▶ REQUIRED ACTION:
Print the data below exactly, but only the lines from the one containing "Given: Pause the #1 deployer runner" down to the one containing "is (818, 572).", inclusive.

☆ ☆ ☆ ☆ ☆ ☆ ☆

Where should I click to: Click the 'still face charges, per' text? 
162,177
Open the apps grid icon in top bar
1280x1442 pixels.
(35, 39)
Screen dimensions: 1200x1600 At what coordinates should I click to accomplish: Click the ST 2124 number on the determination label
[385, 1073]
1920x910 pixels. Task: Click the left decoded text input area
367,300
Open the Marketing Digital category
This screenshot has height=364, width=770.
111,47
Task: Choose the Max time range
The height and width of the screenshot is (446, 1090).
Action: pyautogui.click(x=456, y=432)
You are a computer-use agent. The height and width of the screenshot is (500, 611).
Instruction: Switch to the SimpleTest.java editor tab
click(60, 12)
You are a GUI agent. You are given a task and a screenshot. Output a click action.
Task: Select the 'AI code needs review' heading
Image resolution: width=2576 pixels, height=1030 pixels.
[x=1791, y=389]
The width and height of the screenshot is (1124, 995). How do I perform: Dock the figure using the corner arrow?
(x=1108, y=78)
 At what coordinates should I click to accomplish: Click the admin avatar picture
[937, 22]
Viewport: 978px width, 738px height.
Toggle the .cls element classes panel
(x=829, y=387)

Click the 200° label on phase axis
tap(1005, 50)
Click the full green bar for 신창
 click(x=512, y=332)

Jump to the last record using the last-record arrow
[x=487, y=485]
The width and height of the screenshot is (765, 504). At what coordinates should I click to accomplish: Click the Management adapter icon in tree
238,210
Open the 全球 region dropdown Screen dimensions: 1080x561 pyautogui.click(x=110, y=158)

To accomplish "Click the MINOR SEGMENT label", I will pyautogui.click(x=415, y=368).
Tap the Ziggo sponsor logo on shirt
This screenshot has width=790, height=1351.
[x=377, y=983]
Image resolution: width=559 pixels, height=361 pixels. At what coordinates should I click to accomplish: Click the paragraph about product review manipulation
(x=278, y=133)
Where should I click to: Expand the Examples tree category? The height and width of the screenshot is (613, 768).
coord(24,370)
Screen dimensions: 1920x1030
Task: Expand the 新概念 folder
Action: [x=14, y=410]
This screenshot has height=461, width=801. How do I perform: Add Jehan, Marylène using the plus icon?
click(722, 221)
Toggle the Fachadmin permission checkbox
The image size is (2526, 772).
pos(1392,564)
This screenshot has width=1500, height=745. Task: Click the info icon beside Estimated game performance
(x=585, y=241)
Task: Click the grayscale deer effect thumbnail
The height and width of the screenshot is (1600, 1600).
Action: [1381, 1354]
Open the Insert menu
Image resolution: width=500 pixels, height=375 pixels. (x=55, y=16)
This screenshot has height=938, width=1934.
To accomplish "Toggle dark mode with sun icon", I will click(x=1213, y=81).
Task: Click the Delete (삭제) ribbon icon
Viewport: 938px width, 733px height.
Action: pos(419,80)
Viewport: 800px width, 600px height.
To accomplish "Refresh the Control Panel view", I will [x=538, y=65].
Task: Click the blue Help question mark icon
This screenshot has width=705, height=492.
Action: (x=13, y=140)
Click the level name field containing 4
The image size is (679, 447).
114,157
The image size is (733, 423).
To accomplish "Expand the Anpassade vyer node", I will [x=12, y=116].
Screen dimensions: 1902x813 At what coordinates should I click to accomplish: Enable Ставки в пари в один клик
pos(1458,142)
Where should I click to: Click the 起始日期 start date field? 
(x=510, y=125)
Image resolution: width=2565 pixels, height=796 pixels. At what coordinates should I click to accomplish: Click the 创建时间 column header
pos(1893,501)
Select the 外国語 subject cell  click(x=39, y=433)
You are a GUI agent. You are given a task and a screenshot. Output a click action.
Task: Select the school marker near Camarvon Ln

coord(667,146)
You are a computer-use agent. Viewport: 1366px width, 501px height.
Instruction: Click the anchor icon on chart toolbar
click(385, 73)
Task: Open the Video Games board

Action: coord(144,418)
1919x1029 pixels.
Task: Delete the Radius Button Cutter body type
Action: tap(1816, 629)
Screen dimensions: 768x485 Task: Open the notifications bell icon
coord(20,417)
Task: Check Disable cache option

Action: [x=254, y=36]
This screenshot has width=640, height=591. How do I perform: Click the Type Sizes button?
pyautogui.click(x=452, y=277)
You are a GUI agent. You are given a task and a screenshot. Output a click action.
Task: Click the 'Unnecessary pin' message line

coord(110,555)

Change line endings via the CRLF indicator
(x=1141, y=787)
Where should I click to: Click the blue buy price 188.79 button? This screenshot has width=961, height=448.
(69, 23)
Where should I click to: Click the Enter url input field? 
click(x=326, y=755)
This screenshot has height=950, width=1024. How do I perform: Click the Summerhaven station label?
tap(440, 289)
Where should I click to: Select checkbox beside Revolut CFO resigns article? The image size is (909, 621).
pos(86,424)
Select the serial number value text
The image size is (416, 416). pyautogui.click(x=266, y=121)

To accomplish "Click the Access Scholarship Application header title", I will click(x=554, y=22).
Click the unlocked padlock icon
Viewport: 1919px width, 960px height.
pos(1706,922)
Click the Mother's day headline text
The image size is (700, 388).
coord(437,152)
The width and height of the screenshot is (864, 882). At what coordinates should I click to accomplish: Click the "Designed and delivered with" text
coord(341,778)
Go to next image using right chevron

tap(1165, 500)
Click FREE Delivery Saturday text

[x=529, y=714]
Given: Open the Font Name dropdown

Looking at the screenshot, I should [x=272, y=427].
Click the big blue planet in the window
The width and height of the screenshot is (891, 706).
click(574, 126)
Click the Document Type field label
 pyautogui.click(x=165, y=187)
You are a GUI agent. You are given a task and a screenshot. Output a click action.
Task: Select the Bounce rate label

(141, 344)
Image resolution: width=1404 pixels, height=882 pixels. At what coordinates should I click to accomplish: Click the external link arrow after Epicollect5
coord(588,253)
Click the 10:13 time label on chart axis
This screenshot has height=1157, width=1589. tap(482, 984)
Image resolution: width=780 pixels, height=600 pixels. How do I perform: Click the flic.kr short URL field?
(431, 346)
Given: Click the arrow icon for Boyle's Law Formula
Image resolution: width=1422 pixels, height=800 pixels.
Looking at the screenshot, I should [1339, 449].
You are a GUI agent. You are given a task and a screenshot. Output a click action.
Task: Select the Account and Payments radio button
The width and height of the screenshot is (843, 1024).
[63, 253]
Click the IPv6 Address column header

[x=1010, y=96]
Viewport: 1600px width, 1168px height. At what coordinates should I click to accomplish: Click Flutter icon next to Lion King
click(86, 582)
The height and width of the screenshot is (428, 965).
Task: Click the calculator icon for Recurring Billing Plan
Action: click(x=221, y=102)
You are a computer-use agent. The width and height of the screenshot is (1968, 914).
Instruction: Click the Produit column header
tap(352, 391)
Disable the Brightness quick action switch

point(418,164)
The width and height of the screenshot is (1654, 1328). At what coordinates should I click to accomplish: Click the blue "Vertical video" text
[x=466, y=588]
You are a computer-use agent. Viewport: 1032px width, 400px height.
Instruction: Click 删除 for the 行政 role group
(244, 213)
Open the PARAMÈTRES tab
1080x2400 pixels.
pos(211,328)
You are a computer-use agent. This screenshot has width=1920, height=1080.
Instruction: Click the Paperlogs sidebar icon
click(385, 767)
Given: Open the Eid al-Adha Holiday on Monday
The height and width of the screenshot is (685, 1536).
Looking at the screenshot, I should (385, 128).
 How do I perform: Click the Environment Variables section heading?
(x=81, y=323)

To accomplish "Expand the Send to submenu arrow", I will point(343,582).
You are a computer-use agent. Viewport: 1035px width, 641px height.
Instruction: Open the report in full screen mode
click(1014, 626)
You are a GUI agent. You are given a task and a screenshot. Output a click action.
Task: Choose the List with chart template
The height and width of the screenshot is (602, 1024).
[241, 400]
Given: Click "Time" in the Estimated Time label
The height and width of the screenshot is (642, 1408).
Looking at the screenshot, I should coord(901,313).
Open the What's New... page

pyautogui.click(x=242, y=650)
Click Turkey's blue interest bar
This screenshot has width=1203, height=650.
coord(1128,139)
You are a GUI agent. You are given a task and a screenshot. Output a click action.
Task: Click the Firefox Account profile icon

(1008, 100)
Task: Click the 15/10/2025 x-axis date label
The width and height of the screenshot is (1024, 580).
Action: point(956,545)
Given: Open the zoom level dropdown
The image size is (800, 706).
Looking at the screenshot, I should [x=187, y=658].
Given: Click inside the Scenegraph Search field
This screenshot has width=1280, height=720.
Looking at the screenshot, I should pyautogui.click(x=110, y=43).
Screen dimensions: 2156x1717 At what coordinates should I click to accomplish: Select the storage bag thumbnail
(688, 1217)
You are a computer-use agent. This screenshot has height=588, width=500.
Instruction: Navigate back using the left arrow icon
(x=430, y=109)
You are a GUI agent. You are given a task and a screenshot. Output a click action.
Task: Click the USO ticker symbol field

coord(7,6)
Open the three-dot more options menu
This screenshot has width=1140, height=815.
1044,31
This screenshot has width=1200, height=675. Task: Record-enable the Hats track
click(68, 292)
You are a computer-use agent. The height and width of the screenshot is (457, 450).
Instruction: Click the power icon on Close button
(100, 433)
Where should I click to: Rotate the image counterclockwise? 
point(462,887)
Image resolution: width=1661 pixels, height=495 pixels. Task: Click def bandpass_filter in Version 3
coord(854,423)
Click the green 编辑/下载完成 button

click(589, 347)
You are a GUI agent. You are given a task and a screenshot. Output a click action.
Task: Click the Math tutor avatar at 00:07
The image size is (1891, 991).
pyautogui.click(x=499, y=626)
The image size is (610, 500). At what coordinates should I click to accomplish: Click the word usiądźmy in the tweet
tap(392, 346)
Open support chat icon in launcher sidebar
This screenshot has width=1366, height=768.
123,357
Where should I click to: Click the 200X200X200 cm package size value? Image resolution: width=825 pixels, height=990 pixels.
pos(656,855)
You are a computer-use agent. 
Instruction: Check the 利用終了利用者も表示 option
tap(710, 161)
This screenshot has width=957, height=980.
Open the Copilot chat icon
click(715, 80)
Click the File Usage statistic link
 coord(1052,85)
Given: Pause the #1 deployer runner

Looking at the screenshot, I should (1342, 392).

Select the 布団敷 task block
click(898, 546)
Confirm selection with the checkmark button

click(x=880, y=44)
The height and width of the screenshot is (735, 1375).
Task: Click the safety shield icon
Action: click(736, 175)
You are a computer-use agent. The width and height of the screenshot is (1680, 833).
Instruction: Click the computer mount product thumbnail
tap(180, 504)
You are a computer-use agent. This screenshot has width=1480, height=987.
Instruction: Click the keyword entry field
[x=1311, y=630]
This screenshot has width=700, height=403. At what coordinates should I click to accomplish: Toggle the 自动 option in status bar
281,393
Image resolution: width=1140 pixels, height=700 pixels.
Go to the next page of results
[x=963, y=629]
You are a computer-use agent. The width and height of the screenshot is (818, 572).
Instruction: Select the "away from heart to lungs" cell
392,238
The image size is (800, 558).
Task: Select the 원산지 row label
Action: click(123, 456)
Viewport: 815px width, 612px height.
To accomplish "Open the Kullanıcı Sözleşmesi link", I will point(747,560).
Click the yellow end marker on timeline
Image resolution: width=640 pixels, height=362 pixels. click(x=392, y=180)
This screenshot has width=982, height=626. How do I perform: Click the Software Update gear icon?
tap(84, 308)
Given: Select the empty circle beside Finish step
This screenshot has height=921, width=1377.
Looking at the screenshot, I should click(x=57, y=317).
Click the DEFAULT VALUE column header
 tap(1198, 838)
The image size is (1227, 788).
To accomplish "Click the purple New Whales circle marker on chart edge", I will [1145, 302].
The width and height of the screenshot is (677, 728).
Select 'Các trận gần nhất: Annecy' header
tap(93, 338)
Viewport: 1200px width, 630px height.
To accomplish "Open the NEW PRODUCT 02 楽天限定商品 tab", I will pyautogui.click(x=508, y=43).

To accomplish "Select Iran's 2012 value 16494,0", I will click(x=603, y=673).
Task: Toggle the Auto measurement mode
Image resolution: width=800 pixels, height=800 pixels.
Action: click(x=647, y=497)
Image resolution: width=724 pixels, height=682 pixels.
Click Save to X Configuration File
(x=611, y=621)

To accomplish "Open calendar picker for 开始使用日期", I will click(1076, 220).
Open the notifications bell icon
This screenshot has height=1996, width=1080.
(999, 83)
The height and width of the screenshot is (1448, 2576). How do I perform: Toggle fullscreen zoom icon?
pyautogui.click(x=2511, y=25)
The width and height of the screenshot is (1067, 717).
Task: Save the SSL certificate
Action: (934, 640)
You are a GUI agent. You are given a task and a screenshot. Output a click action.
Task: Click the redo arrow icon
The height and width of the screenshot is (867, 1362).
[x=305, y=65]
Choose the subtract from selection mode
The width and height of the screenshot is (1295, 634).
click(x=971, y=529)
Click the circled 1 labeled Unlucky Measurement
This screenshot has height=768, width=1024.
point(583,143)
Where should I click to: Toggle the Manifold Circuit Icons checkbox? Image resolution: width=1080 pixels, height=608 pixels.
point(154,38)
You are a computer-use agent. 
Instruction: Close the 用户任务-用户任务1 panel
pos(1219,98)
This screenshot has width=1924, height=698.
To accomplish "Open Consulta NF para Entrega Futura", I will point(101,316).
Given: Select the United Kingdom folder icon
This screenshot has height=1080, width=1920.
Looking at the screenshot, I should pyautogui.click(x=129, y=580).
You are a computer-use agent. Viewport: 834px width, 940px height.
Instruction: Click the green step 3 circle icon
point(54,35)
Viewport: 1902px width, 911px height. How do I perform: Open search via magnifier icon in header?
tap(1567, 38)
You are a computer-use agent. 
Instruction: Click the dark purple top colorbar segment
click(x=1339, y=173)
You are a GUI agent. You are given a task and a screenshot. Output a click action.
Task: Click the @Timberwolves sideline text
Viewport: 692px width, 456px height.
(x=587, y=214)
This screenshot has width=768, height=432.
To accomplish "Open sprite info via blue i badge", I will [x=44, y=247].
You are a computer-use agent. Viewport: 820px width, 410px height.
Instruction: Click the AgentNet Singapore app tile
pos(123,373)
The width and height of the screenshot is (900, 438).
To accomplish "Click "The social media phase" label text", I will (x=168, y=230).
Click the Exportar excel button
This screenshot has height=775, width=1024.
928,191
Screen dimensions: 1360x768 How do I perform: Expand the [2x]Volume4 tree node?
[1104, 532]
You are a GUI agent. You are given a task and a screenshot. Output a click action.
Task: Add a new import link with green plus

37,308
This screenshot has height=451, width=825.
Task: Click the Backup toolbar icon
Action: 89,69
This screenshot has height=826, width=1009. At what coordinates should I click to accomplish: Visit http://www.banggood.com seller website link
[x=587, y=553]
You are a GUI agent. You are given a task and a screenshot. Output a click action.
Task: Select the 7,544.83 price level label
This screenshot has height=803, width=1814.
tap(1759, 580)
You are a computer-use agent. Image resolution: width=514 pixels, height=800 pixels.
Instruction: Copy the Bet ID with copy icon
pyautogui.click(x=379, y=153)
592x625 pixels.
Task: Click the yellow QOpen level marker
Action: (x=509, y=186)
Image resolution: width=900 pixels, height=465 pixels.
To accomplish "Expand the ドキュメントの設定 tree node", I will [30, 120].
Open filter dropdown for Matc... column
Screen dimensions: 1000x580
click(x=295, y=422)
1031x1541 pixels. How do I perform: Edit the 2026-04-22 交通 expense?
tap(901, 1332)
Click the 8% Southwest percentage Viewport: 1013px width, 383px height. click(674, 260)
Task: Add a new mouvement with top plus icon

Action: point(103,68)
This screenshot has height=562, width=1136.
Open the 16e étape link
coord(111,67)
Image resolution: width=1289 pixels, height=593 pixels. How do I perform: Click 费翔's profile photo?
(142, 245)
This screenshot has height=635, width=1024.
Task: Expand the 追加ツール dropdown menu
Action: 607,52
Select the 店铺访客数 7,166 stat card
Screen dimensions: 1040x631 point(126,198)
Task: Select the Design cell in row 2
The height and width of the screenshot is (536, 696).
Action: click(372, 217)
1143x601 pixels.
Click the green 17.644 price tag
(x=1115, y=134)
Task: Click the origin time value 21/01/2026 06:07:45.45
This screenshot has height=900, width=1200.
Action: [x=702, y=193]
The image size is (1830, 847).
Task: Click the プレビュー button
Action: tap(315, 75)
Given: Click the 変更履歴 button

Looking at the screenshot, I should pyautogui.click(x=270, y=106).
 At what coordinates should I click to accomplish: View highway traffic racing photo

☆ ☆ ☆ ☆ ☆ ☆ ☆

▶ THE ANSWER:
Given: Pause the #1 deployer runner

Looking at the screenshot, I should (1342, 392).

Select the 布団敷 task block
click(898, 546)
Confirm selection with the checkmark button

click(x=880, y=44)
The height and width of the screenshot is (735, 1375).
Task: Click the safety shield icon
Action: click(736, 175)
You are a computer-use agent. The width and height of the screenshot is (1680, 833).
Instruction: Click the computer mount product thumbnail
tap(180, 504)
You are a computer-use agent. This screenshot has width=1480, height=987.
Instruction: Click the keyword entry field
[x=1311, y=630]
This screenshot has width=700, height=403. At what coordinates should I click to accomplish: Toggle the 自动 option in status bar
281,393
Image resolution: width=1140 pixels, height=700 pixels.
Go to the next page of results
[x=963, y=629]
You are a computer-use agent. The width and height of the screenshot is (818, 572).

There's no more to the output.